◆ Task directions ◆
Only the lines from the one containing "The width and height of the screenshot is (850, 413)." through the end of the listing below are to be reproduced, exactly as they stand.

◆ Records for this exercise ◆
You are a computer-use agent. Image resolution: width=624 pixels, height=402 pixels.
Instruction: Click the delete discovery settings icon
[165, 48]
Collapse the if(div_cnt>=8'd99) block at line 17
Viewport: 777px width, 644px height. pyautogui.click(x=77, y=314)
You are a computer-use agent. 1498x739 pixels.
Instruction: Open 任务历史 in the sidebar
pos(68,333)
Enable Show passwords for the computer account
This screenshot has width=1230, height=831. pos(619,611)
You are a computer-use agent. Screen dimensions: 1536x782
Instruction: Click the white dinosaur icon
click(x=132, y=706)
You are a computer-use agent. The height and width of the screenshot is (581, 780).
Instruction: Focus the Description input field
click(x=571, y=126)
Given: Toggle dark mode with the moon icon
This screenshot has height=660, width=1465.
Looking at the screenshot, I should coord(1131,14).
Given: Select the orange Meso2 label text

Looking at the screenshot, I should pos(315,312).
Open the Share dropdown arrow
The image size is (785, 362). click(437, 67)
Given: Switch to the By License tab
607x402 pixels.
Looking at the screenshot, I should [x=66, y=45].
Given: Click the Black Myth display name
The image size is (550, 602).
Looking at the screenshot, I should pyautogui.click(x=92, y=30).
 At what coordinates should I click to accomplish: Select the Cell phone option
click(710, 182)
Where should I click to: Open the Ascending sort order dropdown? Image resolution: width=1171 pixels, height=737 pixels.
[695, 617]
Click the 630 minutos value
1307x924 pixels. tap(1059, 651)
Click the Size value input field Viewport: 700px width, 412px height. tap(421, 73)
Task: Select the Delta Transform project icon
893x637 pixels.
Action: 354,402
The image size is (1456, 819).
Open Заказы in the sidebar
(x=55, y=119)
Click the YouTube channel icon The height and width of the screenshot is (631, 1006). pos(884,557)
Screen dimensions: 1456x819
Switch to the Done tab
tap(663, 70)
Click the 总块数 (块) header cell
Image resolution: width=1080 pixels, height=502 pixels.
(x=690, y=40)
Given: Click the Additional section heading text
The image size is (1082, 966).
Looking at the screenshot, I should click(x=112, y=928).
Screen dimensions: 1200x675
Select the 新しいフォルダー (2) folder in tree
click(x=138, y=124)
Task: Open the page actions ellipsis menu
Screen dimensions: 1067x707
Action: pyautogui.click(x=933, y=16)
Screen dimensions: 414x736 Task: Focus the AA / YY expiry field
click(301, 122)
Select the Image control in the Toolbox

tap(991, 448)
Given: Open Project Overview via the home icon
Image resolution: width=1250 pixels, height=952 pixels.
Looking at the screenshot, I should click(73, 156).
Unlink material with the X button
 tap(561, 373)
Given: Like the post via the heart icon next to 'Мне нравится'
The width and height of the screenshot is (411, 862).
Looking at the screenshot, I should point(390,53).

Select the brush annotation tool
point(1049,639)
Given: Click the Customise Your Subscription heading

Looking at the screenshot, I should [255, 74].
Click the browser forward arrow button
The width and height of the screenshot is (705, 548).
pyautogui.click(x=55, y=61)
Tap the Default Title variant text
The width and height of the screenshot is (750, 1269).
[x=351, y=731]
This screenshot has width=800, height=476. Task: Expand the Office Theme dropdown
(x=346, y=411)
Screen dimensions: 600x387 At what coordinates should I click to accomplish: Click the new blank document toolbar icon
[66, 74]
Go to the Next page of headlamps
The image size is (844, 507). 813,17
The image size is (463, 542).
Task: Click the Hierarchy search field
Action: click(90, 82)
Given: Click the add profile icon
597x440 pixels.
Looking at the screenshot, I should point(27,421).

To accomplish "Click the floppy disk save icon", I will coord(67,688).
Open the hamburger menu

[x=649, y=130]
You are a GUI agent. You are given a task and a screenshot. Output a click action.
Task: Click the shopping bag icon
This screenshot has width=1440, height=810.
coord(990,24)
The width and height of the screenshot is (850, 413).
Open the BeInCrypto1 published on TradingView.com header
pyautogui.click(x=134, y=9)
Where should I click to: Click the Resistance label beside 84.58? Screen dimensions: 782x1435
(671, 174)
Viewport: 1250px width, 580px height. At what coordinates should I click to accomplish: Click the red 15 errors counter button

◆ Solution ◆
The width and height of the screenshot is (850, 413).
Open the BeInCrypto1 published on TradingView.com header
pyautogui.click(x=134, y=9)
Where should I click to: Click the Resistance label beside 84.58? Screen dimensions: 782x1435
(671, 174)
Viewport: 1250px width, 580px height. At what coordinates should I click to accomplish: Click the red 15 errors counter button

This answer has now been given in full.